I can’t say for sure if anyone triumphed that day. I think it was an
even draw, certainly no sort of truce. When I waited in the line of cars
at the school, I was covered in dust,perspiration, and a mixture of rage
and disgust. I had been forced to bow in awe of a personality that was
equal to mine in terms of a strong will. When I saw our son stomping
down the steps of the school, out to our car, I saw myself (and Buddy)
mirrored in his attitude, posture, and appearance.
When Buddy was younger, all I had to do was pull into the driveway,
tap the horn, and he would come running, whinnying with
happiness. Now he still greets me, but at a sedate walk. I remember
that he used to wait for the school bus to bring the children home.
After they graduated, he still waited. You could tell that he was
frustrated, that it somehow upset his internal clock. When they
approach him now to pet him, he still puts his head down to make it
easier for them. He doesn’t need to do that anymore; even Chelsea is
old enough/tall enough to reach his head without help.
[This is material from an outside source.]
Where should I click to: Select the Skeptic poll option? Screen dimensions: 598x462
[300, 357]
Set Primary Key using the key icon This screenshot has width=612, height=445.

His eyes are full of years now. He seems peaceful but I am not used to
him being so quiet. He has outlived the other animals. He has new
companions but they have no history for him and so he ignores them.
He never realized his ambition of jumping the pasture fence, or of
raiding the feed room. Factoring in his sum of years, he has, finally,
become an average of himself. Still, every lift of his head conveys a
meaning. I can tell when he is interested, bored, aggravated but sadly,
I see his life speeding by while mine appears to stand still. The
children have all gone off to college. They return sporadically but
Buddy and I are trapped in a time loop, it seems.
As I decorate the house and pasture fences for the holidays, he follows
along with me, supervising. He observes the seasons and the
celebrations passing. In turn, I observe how his mahogany coat
deepens in color and texture, day by day, preparing for the cold
weather, and then see it fade to an almost sand color, bleached out by
the Texas summer. We both wait for the children to come home.
As I look out the window now, I see him at the gate. He still stands
and keeps watch for me, socks askew, and I’m certain he always will,
in this world and the next. He sees me now and his eyes brighten; he
whinnies in greeting. I go to meet him.